Does Amantadine Treatment Reduce Levodopa-Induced Dyskinesias?
By Andrea Lee, MD
Assistant Professor of Clinical Neurology and Assistant Attending Neurologist, NewYork-Presbyterian/Weill Cornell Medical College
SYNOPSIS: Early treatment with amantadine may delay levodopa-induced dyskinesia onset more than treatment with other symptomatic agents.
SOURCE: Wang CC, Wu TL, Lin FJ, et al. Amantadine treatment and delayed onset of levodopa-induced dyskinesia in patients with early Parkinson’s disease. Eur J Neurol 2022;29:1044-1055.
To improve motor symptoms in people with Parkinson’s disease (PD), levodopa is a mainstay of treatment. However, levodopa-induced dyskinesia (LID), which can severely impair quality of life, is a risk of long-term exposure to levodopa. Amantadine is the only N-methyl-D-aspartate (NMDA) receptor antagonist that provides symptomatic relief for patients with dyskinesia; it often is used in combination with levodopa for patients with LID. Amantadine also may be used as a symptomatic treatment for early PD. Clinical observations suggest that compared to those who receive other symptomatic treatments, amantadine seems to delay the onset of LID. Evidence suggests amantadine likely is effective and useful for the early treatment of PD, but little real-world evidence exists regarding using amantadine for lowering the risk of LID.
The authors of this hospital-based retrospective cohort study used electronic medical records from Jan. 1, 2009, to Oct. 31, 2016, to compare the time of LID onset in patients treated with amantadine, anticholinergics, or monoamine oxidase type B inhibitors. The analyses included 807,661, and 518 patients at six-, 12-, and 18-month landmark points, respectively. Among the patients included in the six-month landmark analysis, the two groups were comparable in terms of sex distribution and parkinsonism symptom duration.
Overall, the mean duration of symptoms was less than two years, and the mean Hoehn and Yahr stage was approximately 1.6, which was concordant with the definition of early PD. LID was defined as the occurrence of peak-dose dyskinesia, diphasic dyskinesia, and off-dystonia. The clinical manifestations of LID were documented in the medical records by experienced movement disorder specialists and reviewed by two investigators.
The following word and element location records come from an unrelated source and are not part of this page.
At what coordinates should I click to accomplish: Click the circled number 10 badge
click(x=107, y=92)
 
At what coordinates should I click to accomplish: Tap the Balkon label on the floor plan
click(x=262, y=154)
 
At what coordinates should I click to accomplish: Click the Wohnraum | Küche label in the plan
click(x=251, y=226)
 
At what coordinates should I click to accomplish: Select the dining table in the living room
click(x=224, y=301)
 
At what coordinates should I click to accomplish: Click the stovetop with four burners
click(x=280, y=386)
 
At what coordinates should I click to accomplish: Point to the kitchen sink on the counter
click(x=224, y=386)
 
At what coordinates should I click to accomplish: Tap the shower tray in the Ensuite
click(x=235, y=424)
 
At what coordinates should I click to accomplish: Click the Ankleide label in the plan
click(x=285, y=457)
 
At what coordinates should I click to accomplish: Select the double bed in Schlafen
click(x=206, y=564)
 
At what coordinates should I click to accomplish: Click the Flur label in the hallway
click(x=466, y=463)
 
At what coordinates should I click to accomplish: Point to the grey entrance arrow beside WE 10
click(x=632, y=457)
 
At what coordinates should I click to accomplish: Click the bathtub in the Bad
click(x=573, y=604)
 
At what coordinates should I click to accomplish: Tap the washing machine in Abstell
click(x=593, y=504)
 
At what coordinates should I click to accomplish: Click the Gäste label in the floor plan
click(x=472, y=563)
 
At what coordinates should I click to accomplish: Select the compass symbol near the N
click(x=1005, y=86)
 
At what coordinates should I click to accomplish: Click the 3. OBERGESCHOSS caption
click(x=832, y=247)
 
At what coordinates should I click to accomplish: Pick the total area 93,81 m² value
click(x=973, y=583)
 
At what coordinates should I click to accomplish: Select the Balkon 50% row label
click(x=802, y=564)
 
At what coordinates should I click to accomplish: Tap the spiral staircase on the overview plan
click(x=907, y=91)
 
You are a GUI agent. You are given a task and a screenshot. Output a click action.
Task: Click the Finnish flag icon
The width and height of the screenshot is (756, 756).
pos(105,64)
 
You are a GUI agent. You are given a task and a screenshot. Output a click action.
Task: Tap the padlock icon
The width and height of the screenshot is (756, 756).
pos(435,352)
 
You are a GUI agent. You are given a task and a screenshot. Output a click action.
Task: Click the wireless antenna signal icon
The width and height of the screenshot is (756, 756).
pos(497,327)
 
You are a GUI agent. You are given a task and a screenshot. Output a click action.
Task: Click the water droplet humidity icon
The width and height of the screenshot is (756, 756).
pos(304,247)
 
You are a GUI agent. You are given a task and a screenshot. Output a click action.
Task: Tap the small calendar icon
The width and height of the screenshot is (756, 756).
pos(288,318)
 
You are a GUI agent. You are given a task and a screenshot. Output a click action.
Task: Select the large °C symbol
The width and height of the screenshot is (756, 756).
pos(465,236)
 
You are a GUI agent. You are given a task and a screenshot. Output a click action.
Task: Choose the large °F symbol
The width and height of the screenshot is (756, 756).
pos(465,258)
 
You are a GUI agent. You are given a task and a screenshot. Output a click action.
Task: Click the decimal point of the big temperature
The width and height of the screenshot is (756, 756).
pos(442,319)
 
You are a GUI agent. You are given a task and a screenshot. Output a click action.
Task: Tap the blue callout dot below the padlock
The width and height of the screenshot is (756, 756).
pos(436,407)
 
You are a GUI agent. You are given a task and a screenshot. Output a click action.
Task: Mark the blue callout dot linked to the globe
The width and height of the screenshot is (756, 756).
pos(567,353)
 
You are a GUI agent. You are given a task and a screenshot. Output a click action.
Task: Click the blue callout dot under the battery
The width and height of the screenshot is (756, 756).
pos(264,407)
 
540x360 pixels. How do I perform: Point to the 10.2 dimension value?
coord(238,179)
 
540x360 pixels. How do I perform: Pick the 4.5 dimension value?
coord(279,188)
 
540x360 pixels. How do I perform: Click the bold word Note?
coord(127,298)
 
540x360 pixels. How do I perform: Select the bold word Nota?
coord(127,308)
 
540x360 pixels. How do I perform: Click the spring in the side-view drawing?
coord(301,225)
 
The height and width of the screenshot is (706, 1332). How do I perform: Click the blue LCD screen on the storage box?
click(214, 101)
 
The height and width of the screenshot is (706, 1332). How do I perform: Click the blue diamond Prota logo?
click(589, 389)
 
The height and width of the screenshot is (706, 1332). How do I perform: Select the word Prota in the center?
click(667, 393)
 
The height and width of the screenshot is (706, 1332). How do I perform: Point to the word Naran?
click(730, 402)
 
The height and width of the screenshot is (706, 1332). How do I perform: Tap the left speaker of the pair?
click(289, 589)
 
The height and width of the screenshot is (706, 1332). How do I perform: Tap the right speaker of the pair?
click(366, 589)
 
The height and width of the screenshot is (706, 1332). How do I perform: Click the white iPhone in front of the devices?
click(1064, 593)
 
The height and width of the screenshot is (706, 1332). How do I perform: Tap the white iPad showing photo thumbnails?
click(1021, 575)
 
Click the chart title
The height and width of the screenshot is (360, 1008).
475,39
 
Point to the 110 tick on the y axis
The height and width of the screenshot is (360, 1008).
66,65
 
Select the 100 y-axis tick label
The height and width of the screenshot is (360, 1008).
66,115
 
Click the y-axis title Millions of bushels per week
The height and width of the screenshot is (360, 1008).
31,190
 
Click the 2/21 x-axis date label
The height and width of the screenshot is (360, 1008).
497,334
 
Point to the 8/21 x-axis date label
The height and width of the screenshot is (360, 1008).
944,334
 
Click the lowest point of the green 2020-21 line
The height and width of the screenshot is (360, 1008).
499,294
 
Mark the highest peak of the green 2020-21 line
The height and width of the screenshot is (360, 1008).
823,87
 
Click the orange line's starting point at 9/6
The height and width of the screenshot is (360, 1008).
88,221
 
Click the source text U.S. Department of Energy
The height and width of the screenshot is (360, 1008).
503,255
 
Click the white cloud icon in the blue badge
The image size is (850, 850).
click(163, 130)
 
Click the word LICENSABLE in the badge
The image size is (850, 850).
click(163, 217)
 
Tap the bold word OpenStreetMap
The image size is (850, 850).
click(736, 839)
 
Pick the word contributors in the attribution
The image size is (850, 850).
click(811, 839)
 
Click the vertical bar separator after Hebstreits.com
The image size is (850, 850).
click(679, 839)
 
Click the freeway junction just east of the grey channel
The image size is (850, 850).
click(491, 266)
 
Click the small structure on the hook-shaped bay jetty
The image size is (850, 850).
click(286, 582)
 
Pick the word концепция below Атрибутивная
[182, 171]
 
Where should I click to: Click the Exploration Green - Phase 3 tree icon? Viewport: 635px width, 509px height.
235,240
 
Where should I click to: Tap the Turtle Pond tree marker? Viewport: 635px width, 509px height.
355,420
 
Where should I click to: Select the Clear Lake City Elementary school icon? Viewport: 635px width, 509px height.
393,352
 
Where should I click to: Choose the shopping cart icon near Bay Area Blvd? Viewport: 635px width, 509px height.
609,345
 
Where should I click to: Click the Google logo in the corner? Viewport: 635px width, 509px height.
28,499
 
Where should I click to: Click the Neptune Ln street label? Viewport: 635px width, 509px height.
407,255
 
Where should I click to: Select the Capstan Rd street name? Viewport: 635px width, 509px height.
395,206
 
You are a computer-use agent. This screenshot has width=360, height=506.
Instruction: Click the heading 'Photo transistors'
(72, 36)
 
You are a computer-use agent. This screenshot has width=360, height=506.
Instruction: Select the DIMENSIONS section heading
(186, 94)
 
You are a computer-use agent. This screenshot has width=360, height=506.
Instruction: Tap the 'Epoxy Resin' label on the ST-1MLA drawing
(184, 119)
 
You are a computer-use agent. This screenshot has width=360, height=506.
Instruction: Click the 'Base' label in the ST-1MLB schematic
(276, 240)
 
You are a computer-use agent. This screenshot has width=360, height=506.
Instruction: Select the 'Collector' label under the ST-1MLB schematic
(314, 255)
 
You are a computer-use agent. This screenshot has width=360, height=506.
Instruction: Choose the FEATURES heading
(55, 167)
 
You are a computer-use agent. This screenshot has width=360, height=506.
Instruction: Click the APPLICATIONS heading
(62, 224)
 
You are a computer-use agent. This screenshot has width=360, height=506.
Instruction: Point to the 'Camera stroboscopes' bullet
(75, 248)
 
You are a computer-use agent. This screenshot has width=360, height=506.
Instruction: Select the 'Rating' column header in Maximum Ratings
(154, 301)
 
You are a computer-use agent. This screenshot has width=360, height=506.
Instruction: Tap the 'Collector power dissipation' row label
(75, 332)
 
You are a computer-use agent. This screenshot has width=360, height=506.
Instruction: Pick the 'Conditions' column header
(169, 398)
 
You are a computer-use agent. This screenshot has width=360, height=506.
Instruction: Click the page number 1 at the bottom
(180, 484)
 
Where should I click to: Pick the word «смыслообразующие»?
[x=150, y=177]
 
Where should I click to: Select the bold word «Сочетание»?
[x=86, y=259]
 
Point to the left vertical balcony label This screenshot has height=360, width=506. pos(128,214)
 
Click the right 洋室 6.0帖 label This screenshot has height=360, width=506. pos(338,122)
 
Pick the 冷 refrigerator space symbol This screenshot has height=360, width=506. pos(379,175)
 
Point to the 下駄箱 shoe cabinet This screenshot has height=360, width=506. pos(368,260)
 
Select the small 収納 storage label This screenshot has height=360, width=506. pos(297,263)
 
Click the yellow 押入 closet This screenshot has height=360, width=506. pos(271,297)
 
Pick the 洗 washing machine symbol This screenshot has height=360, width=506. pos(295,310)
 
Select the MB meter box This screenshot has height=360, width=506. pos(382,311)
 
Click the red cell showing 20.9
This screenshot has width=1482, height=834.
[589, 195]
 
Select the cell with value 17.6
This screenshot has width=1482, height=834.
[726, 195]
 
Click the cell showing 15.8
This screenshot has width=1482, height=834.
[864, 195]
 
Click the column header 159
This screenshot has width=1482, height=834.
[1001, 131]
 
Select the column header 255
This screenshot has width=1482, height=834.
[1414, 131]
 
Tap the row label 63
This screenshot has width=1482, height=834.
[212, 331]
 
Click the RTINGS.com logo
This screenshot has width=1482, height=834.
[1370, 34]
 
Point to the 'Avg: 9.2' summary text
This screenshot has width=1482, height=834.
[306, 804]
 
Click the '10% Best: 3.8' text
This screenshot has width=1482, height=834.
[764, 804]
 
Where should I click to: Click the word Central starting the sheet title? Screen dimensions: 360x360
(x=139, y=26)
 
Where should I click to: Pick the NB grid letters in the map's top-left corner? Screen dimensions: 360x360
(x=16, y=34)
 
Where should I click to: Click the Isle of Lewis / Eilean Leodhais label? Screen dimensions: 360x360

Amantadine use was associated with delayed LID onset in the six- and 12-month landmark analyses, with adjusted hazard ratios of 0.65 (95% CI = 0.49 to 0.86) and 0.64 (95% CI = 0.47 to 0.88), respectively, but not in the 18-month landmark analysis.
COMMENTARY
Wang et al investigated the association between early amantadine treatment and LID onset in patients with PD. The results demonstrated patients with early PD who received amantadine treatment for at least six months were at significantly lower risk of developing LID than those who received either anticholinergics or monoamine oxidase type B inhibitors for at least six months, but the result was not statistically significant in the 18-month landmark analysis.
The authors postulated the potential beneficial effects of early amantadine treatment on the occurrence of LID may not have resulted from its anti-dyskinetic mechanism only; rather, they related amantadine’s protective properties against LID development to those observed in PD models in the laboratory, including anti-glutamate activity, reduction in release of proinflammatory factors from activated microglia, and induction of glial-derived neurotrophic factor expression in astroglia. Since chronic astroglia and microglia activation are associated with neuroinflammation, thereby affecting synaptic activity and neuroplasticity leading to LID, the authors postulated the anti-inflammatory activity of amantadine could attenuate this inflammatory process.
Possible explanations for the nonsignificant finding in the 18-month landmark analysis is the exclusion of patients with dyskinesia during the landmark periods; hence the nonsignificant finding could have resulted from the low number of patients analyzed at the 18-month landmark point, leading to a loss of power. There is a possibility patients who were analyzed at 18 months were more clinically stable or responded better to the treatment than those analyzed at six and 12 months. Therefore, a lower risk of dyskinesia was found in the former group of patients. Overall, this study suggests amantadine, an NMDA receptor antagonist, not only provides symptomatic relief for patients with LID, but also may delay the onset of LID in patients with early PD.
Early treatment with amantadine may delay levodopa-induced dyskinesia onset more than treatment with other symptomatic agents.